Reformasi yang terjadi di tahun 1998 menghasilkan beberapa perubahan mendasar dalam aturan ketatanegaraan, salah satunya adalah perubahan Undang-Undang Dasar Tahun 1945 yang berlangsung dari tahun 1999 hingga tahun 2002. Momentum reformasi dimanfaatkan oleh Partai Persatuan Pembangunan (PPP) sebagai salah satu partai politik hasil fusi Pemerintahan Orde Baru tahun 1973. PPP tentu tidak ingin melewatkan momentum seperti ini dengan memperjuangkan aspirasi umat Islam melalui jalur konstitusional yang pada era Orde Baru tidak diberi ruang gerak sama sekali.
Hal ini yang melatarbelakangi Usni, salah satu kandidat doktor Ilmu Politik Universitas Indonesia untuk menyusun disertasi yang berjudul Partai Politik Islam di Indonesia Studi Tentang Dinamika Politik Partai Persatuan Pembangunan dalam Memperjuangkan Pasal 29 dan 31 pada Perubahan Undang-Undang Dasar 1945 Tahun 2000-2002.
Usni menjalani sidang terbuka promosi doktor yang bertempat di Auditorium Juwono Sudarsono pada Jumat (6/7). Sidang diketuai oleh Wakil Dekan FISIP UI Prof. Dr. Dody Prayogo, MPSt., dengan promotor Prof. Dr. Burhan Djabir Magenda, M.A., ko-promotor Dr. Kamarudin, M.Si, serta anggota tim penguji yang terdiri dari Prof. (Riset) Dr.

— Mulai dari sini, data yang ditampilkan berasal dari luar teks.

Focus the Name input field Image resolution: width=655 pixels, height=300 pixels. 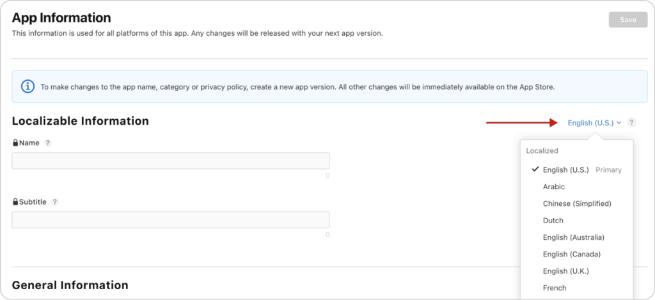pos(170,161)
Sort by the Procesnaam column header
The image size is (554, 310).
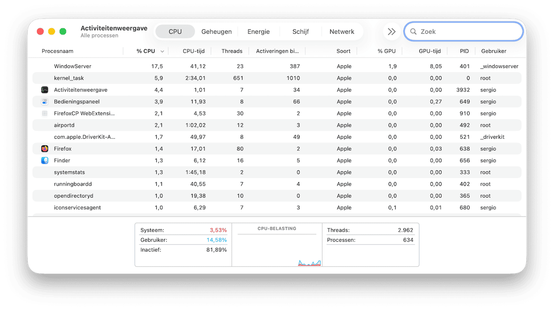[x=57, y=51]
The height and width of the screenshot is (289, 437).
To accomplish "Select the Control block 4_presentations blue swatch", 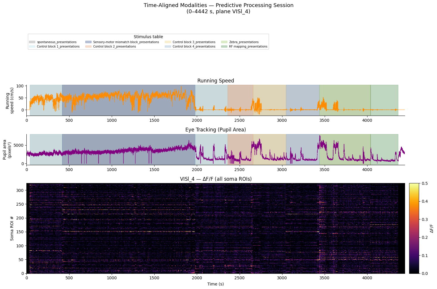I will click(168, 47).
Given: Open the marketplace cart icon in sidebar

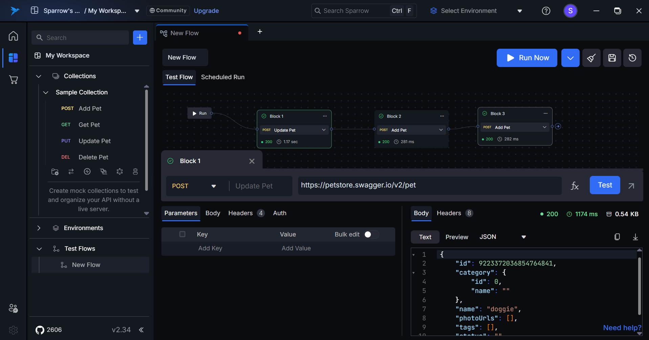Looking at the screenshot, I should click(13, 80).
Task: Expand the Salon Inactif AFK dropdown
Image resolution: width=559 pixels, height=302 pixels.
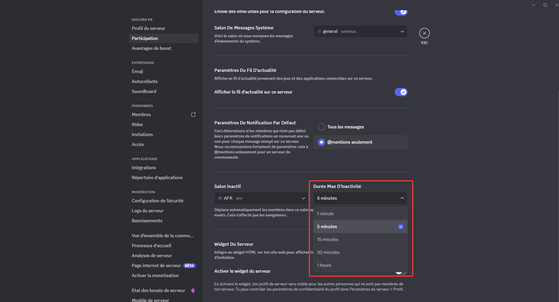Action: pyautogui.click(x=261, y=198)
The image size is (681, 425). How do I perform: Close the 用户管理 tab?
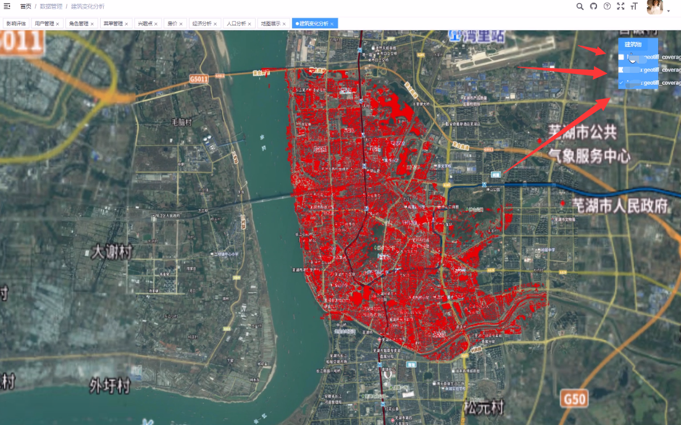tap(57, 24)
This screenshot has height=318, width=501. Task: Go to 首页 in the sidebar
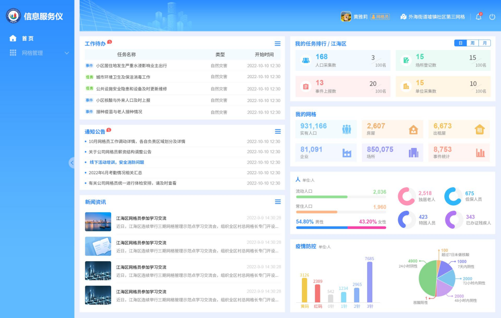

Lili Romli, M.Si., Dr. Isbodroini Suyanto, M.A., Julian Aldrin Pasha Rasjid, M.A., Ph.D dan Meidi Kosandi, SIP., M.A., Ph. D.
Dalam disertasinya, Usni mengungkapkan bahwa karakteristik PPP selama proses perubahan Pasal 29 dan 31 UUD 1945 bersifat akomodatif simbiotik. Akomodatif yang dimaksud adalah sikap yang dapat menyesuaikan diri berdasarkan kepentingan ideologi politik dan kenegaraan dari PPP sendiri. Sedangkan simbiotik adalah sikap politik PPP yang percaya bahawa agama dan negara pada dasarnya saling membutuhkan satu sama lain.
Sehingga, sikap akomodatif simbiotik PPP adalah karakteristik keislaman yang dapat menyesuaikan diri selama kepentingan politik terakomodir, dengan menempatkan kepentingan negara dan agama dalam hubungan yang saling membutuhkan.
Oleh karenanya PPP bukanlah partai poltik yang memiliki paradigma integralistik ataupun sekuler, melainkan memiliki kesamaan dengan berbagai partai politik lainnya, yaitu paradigma simbiotik meski menggunakan atribut Islam sebagai pembeda. Sikap akomodatif dari PPP pun tak lepas dari fenomena-fenomena yang terjadi di tubuh PPP sendiri, seperti pengelompokkan, polarisasi, ekspansi, dan institusionalisasi, serta artikulasi politik berdasarkan ideologi dan kultur keislaman PPP yang sarat akan perbedaan.
Usni berhasil mempertahankan disertasinya di muka sidang dan memperoleh gelar doktor Ilmu Politik dengan yudisium sangat memuaskan.